**Task requirements:**
After finding the line containing "Expand the sun entity in the tree" below, please output that line and each following one through the line containing "Given: Select the", exactly as written.

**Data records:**
=-=-=-=-=

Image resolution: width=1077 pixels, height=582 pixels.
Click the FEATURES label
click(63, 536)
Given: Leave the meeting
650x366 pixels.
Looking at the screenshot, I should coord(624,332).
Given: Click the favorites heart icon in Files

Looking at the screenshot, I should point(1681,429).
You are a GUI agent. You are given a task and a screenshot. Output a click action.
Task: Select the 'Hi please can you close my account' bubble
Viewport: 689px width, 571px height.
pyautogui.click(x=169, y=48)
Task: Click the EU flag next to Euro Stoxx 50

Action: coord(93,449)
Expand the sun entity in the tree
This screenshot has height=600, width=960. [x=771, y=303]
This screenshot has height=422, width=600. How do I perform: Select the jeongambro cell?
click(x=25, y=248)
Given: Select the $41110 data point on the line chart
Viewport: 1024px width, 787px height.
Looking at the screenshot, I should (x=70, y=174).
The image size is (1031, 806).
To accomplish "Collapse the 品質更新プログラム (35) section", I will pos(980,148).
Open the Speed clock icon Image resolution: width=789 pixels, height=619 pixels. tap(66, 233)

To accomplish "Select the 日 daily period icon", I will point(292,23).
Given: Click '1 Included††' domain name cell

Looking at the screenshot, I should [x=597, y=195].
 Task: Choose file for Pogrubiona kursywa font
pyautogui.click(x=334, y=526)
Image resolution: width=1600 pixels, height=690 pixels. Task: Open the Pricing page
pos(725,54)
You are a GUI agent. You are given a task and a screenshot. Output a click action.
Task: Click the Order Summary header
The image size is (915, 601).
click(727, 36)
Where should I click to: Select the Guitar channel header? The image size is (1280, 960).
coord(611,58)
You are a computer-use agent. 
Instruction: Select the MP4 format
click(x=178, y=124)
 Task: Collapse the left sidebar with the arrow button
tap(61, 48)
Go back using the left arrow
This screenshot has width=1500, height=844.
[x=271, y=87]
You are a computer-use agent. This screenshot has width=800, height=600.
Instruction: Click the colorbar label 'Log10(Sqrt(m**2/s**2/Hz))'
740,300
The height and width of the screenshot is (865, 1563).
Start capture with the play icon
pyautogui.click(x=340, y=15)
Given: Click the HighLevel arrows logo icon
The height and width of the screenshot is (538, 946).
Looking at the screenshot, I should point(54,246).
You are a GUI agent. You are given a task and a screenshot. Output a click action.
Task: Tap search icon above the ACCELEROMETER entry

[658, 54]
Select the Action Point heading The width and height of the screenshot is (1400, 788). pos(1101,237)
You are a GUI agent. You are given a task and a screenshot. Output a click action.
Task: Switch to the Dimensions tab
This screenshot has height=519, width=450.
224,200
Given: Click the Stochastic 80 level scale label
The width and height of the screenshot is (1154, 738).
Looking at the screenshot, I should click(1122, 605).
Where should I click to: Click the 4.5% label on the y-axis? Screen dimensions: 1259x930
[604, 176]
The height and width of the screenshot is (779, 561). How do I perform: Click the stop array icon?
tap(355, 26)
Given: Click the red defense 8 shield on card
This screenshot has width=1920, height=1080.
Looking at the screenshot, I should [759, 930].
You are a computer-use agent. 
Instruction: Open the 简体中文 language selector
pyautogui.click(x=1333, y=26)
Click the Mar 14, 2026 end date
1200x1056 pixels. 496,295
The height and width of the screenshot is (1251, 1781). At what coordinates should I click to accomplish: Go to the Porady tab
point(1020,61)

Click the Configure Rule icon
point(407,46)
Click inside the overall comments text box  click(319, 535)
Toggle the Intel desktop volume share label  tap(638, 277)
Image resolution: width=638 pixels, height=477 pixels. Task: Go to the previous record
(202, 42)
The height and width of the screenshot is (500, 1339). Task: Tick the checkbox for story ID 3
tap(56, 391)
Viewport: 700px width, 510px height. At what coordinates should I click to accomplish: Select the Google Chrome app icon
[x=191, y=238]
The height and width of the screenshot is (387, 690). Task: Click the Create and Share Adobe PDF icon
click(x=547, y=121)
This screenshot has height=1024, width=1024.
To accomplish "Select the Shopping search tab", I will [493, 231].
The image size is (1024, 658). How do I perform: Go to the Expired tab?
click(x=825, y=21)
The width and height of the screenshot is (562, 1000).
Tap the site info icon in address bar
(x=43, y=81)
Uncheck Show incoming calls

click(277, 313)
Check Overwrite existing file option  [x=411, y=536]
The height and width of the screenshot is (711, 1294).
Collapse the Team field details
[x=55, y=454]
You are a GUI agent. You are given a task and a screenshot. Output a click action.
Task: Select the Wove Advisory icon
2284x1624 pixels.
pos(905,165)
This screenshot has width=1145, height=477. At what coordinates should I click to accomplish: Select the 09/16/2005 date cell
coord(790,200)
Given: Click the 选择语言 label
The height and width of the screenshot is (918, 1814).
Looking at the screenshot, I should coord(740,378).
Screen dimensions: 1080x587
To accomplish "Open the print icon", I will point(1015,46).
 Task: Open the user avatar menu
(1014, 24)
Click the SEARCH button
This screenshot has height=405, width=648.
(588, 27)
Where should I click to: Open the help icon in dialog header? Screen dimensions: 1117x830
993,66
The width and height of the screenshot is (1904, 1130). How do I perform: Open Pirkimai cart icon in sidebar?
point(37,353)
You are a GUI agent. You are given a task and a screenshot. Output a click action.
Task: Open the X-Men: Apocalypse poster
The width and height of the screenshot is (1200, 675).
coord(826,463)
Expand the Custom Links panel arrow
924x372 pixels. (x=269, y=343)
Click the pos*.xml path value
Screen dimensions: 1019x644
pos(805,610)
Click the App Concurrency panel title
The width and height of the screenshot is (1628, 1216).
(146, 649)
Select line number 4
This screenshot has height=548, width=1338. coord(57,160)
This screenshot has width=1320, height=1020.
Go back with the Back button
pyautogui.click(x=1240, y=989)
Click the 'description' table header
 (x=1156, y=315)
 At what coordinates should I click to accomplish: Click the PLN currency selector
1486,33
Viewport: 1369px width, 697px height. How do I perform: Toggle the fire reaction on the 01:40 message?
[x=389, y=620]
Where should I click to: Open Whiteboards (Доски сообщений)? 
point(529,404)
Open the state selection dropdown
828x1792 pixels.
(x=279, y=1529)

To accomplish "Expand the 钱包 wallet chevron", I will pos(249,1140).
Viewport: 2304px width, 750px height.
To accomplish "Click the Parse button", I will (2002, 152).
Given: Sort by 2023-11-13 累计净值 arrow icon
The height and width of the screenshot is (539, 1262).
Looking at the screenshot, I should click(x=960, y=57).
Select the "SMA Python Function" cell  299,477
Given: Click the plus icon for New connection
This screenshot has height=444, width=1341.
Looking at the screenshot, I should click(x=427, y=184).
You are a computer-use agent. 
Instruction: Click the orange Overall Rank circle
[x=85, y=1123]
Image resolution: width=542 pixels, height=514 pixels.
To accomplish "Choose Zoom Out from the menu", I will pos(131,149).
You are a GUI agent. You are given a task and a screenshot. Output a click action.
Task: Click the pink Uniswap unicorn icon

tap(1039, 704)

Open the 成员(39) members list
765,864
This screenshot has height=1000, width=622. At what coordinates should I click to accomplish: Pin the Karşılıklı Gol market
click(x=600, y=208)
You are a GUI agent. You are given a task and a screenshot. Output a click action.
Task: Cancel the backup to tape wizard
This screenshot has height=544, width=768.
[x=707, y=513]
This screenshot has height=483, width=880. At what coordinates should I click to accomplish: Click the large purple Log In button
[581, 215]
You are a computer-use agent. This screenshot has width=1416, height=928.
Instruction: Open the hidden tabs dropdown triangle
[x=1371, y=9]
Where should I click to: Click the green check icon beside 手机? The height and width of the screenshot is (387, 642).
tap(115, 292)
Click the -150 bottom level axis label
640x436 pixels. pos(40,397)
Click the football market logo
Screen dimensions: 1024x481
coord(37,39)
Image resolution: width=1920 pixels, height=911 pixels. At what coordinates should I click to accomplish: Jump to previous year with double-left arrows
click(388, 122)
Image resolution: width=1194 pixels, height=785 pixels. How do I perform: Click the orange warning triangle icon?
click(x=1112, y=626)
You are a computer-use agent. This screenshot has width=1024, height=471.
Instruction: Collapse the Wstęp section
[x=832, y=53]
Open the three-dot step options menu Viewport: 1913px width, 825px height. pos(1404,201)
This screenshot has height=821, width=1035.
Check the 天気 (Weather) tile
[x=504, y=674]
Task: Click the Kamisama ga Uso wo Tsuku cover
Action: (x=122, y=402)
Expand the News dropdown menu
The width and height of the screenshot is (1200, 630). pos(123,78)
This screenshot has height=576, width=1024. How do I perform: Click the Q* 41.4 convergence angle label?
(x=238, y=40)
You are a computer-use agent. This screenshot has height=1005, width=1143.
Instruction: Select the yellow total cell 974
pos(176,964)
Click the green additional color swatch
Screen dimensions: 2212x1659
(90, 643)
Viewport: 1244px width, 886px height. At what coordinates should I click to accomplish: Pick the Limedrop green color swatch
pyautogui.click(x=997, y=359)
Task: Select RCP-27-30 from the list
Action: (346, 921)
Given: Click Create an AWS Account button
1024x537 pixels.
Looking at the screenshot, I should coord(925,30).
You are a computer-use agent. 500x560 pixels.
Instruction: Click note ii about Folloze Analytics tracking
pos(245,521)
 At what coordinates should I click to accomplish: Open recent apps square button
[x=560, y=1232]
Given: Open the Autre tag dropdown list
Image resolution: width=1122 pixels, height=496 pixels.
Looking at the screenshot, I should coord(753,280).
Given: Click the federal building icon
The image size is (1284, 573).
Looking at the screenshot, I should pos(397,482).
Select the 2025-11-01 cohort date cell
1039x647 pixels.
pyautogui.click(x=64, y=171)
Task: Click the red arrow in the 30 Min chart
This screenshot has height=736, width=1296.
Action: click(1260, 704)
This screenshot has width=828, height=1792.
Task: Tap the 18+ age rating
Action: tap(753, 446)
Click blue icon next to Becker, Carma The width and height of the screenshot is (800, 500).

=-=-=-=-=

**Exercise response:**
Expand the sun entity in the tree
This screenshot has height=600, width=960. [x=771, y=303]
This screenshot has height=422, width=600. How do I perform: Select the jeongambro cell?
click(x=25, y=248)
Given: Select the $41110 data point on the line chart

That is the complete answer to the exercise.